Al gauw krijgen we wat meer zelfvertrouwen. Dat duurt echter niet lang, want diverse keren dreigt de boot om te slaan, of komen we vast te zitten om pas na veel geschommel en gepeddel weer los te komen. We gaan aan land om te lunchen. Onze begeleiders maken groenten schoon met het vuile water uit de rivier. Ik kijk daar met de nodige bedenkingen naar, maar zie dan dat er iets uit een klein flesje in het water wordt gegooid. Daar moeten we dan maar op vertrouwen. Na de lunch gaan we weer te water en storten ons weer in het wilde water.

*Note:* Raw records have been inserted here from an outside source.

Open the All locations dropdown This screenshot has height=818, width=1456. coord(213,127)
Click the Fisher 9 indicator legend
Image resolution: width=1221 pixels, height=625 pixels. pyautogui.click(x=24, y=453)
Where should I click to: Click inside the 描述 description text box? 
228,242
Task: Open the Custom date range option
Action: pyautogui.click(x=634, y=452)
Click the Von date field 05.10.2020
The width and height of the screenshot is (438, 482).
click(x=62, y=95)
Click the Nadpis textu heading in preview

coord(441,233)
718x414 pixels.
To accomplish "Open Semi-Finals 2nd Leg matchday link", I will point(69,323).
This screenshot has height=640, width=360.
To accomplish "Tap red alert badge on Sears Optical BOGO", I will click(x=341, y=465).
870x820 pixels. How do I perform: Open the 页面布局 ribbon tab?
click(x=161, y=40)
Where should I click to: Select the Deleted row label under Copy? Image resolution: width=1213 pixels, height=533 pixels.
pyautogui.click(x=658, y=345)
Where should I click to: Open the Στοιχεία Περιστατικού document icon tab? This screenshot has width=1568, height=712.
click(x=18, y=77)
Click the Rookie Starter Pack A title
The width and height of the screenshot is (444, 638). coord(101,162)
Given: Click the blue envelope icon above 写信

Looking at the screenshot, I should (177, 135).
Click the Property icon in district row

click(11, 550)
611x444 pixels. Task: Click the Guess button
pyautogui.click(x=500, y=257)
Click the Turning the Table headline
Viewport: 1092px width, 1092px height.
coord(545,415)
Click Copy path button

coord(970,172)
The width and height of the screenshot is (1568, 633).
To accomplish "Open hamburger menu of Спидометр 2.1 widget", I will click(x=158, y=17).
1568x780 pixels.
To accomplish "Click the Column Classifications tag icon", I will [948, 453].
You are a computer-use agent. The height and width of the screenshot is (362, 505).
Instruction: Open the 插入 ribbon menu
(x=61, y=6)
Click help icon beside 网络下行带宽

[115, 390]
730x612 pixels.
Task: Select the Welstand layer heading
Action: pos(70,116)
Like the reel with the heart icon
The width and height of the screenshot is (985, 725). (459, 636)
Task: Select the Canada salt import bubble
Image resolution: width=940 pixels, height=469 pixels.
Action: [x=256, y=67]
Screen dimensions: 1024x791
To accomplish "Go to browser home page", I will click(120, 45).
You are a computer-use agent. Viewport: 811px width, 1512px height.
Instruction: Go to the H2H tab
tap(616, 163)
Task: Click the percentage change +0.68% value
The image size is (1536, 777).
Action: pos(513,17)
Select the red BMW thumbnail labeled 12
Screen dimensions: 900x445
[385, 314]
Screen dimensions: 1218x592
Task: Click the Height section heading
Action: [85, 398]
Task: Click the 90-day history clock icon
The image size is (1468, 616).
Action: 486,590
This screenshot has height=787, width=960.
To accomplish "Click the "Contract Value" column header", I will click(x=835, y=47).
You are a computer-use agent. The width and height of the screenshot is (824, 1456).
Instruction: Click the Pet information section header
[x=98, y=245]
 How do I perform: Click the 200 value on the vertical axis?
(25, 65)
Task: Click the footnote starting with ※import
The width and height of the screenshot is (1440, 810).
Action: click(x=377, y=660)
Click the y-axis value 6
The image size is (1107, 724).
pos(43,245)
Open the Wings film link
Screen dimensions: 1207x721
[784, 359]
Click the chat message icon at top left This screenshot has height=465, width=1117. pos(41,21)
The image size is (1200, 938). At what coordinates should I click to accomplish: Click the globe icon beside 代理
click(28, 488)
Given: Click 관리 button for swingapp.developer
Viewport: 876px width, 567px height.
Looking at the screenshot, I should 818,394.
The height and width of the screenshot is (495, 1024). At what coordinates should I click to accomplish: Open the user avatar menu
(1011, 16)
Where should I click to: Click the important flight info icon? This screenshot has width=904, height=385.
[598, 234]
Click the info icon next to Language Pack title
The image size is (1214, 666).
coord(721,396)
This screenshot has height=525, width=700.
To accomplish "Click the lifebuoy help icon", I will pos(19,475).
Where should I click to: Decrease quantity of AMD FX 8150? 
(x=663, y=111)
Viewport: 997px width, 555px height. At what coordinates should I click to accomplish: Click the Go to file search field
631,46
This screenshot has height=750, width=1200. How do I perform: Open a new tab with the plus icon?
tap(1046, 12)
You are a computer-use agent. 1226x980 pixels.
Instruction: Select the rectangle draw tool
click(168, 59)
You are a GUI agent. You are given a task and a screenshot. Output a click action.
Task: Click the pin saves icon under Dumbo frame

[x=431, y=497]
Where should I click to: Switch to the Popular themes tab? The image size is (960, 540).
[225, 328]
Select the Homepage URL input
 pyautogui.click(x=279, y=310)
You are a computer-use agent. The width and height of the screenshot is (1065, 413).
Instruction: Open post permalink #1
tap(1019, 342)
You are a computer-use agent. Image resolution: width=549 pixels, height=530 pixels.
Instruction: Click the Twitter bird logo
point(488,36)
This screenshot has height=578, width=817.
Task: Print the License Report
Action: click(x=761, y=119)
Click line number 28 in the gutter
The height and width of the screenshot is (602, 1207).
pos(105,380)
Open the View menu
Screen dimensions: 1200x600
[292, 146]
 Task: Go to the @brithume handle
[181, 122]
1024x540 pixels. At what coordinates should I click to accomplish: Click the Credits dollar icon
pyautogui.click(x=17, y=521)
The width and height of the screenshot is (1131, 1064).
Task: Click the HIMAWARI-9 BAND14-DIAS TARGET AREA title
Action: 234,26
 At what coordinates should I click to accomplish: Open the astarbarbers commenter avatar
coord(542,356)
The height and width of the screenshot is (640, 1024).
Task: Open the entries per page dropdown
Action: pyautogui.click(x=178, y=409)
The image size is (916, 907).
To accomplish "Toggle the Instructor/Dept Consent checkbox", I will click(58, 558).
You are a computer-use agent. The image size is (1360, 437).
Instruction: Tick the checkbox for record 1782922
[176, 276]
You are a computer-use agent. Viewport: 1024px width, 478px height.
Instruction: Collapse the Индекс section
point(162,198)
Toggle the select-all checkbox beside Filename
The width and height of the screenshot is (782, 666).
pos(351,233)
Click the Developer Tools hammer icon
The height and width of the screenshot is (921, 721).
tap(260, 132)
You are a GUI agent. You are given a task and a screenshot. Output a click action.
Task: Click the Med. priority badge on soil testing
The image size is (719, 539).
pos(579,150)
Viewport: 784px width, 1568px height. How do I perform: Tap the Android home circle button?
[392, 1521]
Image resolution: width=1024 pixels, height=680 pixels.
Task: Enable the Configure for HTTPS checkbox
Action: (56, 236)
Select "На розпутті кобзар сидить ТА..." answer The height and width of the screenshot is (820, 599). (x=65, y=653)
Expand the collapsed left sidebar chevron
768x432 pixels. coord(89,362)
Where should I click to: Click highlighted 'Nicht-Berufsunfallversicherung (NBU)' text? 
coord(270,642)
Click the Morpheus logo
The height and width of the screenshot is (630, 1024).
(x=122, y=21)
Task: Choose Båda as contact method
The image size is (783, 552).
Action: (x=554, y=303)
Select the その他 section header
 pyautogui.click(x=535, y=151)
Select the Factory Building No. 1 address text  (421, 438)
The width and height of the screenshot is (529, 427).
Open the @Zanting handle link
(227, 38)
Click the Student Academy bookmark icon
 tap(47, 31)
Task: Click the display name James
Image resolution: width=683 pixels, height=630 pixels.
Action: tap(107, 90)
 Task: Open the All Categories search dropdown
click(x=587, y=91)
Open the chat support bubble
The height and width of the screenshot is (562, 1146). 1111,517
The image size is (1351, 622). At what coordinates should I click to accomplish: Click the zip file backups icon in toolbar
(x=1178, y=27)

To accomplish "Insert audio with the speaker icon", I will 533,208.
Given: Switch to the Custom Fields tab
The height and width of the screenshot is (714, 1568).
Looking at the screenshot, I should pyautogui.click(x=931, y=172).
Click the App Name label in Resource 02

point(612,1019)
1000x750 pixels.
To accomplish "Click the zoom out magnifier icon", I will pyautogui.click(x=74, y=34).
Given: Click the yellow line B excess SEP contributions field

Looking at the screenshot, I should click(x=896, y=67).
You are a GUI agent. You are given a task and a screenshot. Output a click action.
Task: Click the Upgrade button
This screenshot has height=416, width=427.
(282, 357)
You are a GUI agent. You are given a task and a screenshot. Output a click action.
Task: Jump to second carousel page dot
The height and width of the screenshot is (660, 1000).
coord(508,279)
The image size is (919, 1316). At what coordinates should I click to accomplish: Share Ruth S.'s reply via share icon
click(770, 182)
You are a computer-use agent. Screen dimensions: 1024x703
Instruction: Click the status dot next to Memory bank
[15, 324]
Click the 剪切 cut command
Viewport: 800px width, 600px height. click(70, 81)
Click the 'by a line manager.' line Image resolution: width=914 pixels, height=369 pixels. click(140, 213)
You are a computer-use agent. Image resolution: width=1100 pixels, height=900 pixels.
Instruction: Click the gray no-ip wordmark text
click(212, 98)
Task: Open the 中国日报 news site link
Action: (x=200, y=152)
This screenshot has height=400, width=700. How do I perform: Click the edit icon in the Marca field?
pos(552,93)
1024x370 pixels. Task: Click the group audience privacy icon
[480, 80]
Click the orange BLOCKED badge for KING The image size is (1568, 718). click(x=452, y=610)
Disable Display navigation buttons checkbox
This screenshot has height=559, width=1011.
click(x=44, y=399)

Op een gegeven moment komen we muurvast te zitten. “Swim, swim“, krijgen we te horen. Pardon? Moeten we overboord gezellig door de stroomversnellingen zwemmen? Ja, dat moeten we, dus plonsen we allemaal het water in. Dankzij onze zwemvesten blijven we aan de oppervlakte en onze helm geeft een veilig gevoel. Dolf verdwijnt uit zicht richting kajakker die als reddingsboot fungeert, Jurgen en ik weten eerder de kant te bereiken. Mijn peddel ben ik kwijtgeraakt en zie ik verderop liggen. Als alle bemanningsleden zich verzameld hebben en we teruglopen naar de boot, die met veel moeite naar de kant wordt getrokken, blijkt dat alles in scène is gezet. Toch een aardige afsluiting van ons Nepal-avontuur.